Он не имел права жаловаться. Было бы смешно утверждать, что такая позиция дочери оказалась для него неожиданной, и все же он не мог удержаться от поисков сочувствия не только у близких, но у самых разных людей, подчас едва знакомых; удивительнее всего было то, что он почти всегда такое сочувствие находил. Дочка одного его старинного приятеля, живущая за много тысяч километров от него, молодая девушка семнадцати лет — он мельком видел ее два или три раза, — не только категорически осудила е е позицию, заявив твердо, что дети не имеют права вмешиваться в отношения между родителями, но и предложила себя взамен: не сможет ли ее внимание, ее письма, а также то, что она постоянно думает о нем, хоть отчасти заменить отвергнувшую его дочь?

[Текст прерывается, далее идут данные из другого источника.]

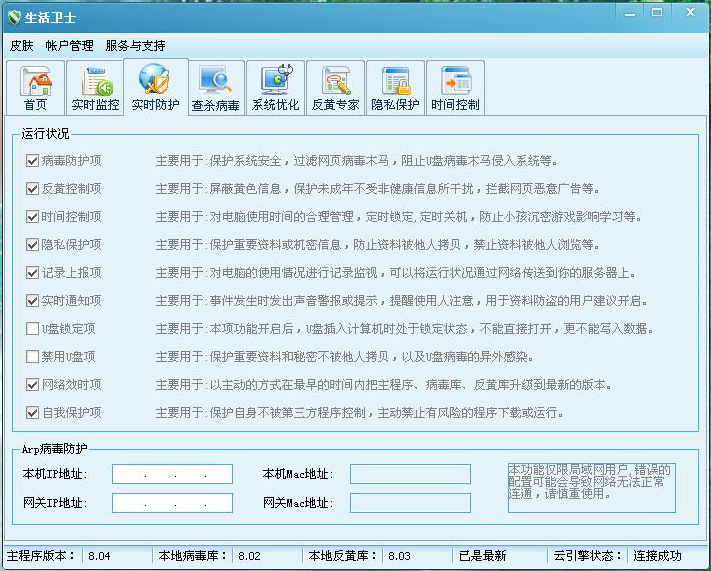Viewport: 711px width, 571px height.
Task: Open the 帐户管理 menu
Action: click(69, 45)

Девочка растрогала его — слабое утешение, а все-таки…
Однажды блеснул луч надежды: она зашла в его новое жилище. Зашла по делу: ей срочно понадобилось свидетельство о рождении — он по ошибке увез его со своими бумагами. Странно было отправлять такой серьезный документ по почте, ведь жили они всего в полукилометре друг от друга, кроме того, свидетельство могло затеряться, да и когда бы дошло — неизвестно…
Словом, она заглянула к нему. Он обрадовался, не знал, куда ее посадить. Давно уже так не трепетало его сердце, ни одной самой желанной женщине не стремился он так угодить. У него руки дрожали — это всего лишь первый шаг, думал он, теперь все изменится, их отношения потекут по старому руслу, она станет регулярно, хоть раз в месяц, раз в два месяца бывать у него, и тогда… Они распили бутылку сухого вина, как бывало, она уютно сидела в уголке, курила, болтала, рассказывала о работе, о подругах — он был дружен с ними со всеми когда-то. Потом он отправился ее провожать, ему показалось, что все налаживается…
Посещение не повторилось. То был деловой визит, не более.
Была, правда, еще встреча, но совершенно случайная и такая убогая, что и описать ее не знаешь как. Стояла зима, он ехал в гараж на автобусе, от конечной до конечной; сел удобно у окна. Едва огромный «Икарус» подошел к остановке, ближайшей к их бывшему дому, он увидел ее среди ожидающих и обрадовался — решил, что и она ждет автобуса того же маршрута. Так оно и оказалось.
Он старался не терять ее из вида, надеялся, что и она, в свою очередь, заметит его сквозь стекло и узнает. Но момент, когда это свершилось… Он запомнил этот момент на всю жизнь: дочь его, медленно продвигавшаяся к дверям огромной машины, вдруг заколебалась и приостановилась на секунду, словно решая, садиться ей или подождать следующей оказии; она даже на часы взглянула.
У него перехватило дыхание. Улыбка, появившаяся на лице, едва его девочка мелькнула в толпе, застыла гримасой. Несколько мгновений спустя, различив, очевидно, его пристальный взгляд, не оставлявший сомнений в том, что он не только видит ее, но и уловил уже суть ее колебаний, она кивнула ему и, сделав над собой усилие, поднялась в автобус. Или очередь ее подтолкнула?
Несколько мгновений спустя… Каких мгновений!
Место рядом с ним было не занято, и ей пришлось сесть на это место, чего ей явно не хотелось — и ему в ту минуту не хотелось тоже. Он машинально спрашивал о чем-то, только бы не молчать, а сам думал: до чего же я докатился, если родная дочь вынуждена з а с т а в л я т ь себя войти туда, где я нахожусь, и сесть рядом, и то делает она это исключительно потому, что не сделать — значит впрямую обидеть меня, оскорбить публично, — как знать, если бы не сдержанный, при всей решительности, ее характер, не бросила ли бы она мне эту перчатку…
Дожил, называется. Каким-то будет итог?